7 minute read

Code Structure of Combining Classifiers via Majority Vote



Combining Classifiers via Majority Vote

Implementing a Simple Majority Vote Classifier

The algorithm we plan to implement will enable us to merge various classification algorithms with specific weights to boost confidence. We aim to create a more robust meta-classifier that offsets the individual classifiers’ shortcomings on a particular dataset. To put it more precisely in mathematical terms, we can express the weighted majority vote in the following manner.

$\hat{y} = \text{arg} \ \text{max}_i \sum^m_{j=1} W_j \chi_A \big( c_j(x)=i \big) $


In the given formula, $W_j$ represents the weight connected with a base classifier, $C_j$, while $\hat{y}$ stands for the predicted class label of the ensemble. A denotes the set of unique class labels, and $\chi_A$ signifies the characteristic function or indicator function, which yields 1 if the predicted class of the $j$th classifier matches $i$ ($C_j(x)=i$. To simplify the equation for equal weights, we can express it as follows.

$\hat{y} = \text{mode} \big\{ C_1(x), C_2(x), \dots, C_m(x) \big\}$


Let’s assume we have three base classifiers to predict the class label of a given example. Two of three base classifiers predict class 0, and one predicts class 1. When we weigh the predictions of each base classifier equally, the majority vote predicts that the example belongs to class 0.

$C_1(x) \rightarrow 0,\ C_2(x) \rightarrow 0, \ C_3(x) \rightarrow 1$

$\hat{y} = \text{mode} \{ 0,0,1 \} = 0$


Let’s assign a weight of 0.6 to $C_3$ and let’s weight $C_1$ and $C_2$ by a coefficient of 0.2:

$\hat{y} = \text{arg} \ \text{max}_i \sum^m_{j=1} W_j \chi_A \big( c_j(x)=i \big)$

$= \text{arg} \ \text{max}_i[0.2 \times i_0 + 0.2 \times i_0 + 0.6 \times i_1] = 1$


More simply, since $3 \times 0.2 = 0.6$, we can say that the prediction made by $C_3$ has three times more weight than the predictions by $C_1$ or $C_2$. This can be expressed as follows.

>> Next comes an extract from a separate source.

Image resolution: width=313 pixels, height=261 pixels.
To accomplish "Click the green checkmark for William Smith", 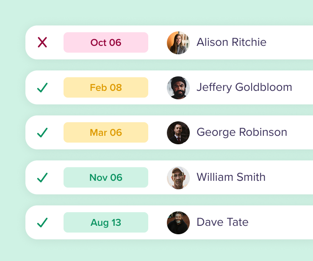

$\hat{y} = \text{mode} \{ 0,0,1,1,1 \} = 1$


We can use NumPy’s argmax and bincount functions as following code for easier way to calculate.

>>> import numpy as np
>>> np.argmax(np.bincount([0,0,1], weights[0.2, 0.2, 0.6]))
1



If we would like to determine this with the probability of the predicted class, we can derive equations as follows.

$\hat{y} = \text{arg} \ \text{max}_i \sum^m_{j=1} w_j p_{ij}$


Let’s assume that we have a binary classification problem with class labels $i \in {0,1 }$ and an ensemble of three classifiers, $C_j (j \in { 1,2,3})$. Let’s assume that the classifiers $C_j$ return the following class membership probabilities for a particular example, $x$:

$$ C_1(x) \rightarrow [0.9, 0.1],\ C_2(x) \rightarrow [0.8, 0.2], \ C_3(x) \rightarrow [0.4, 0.6] $$


Using the same weights, the probability of the individual class as follows.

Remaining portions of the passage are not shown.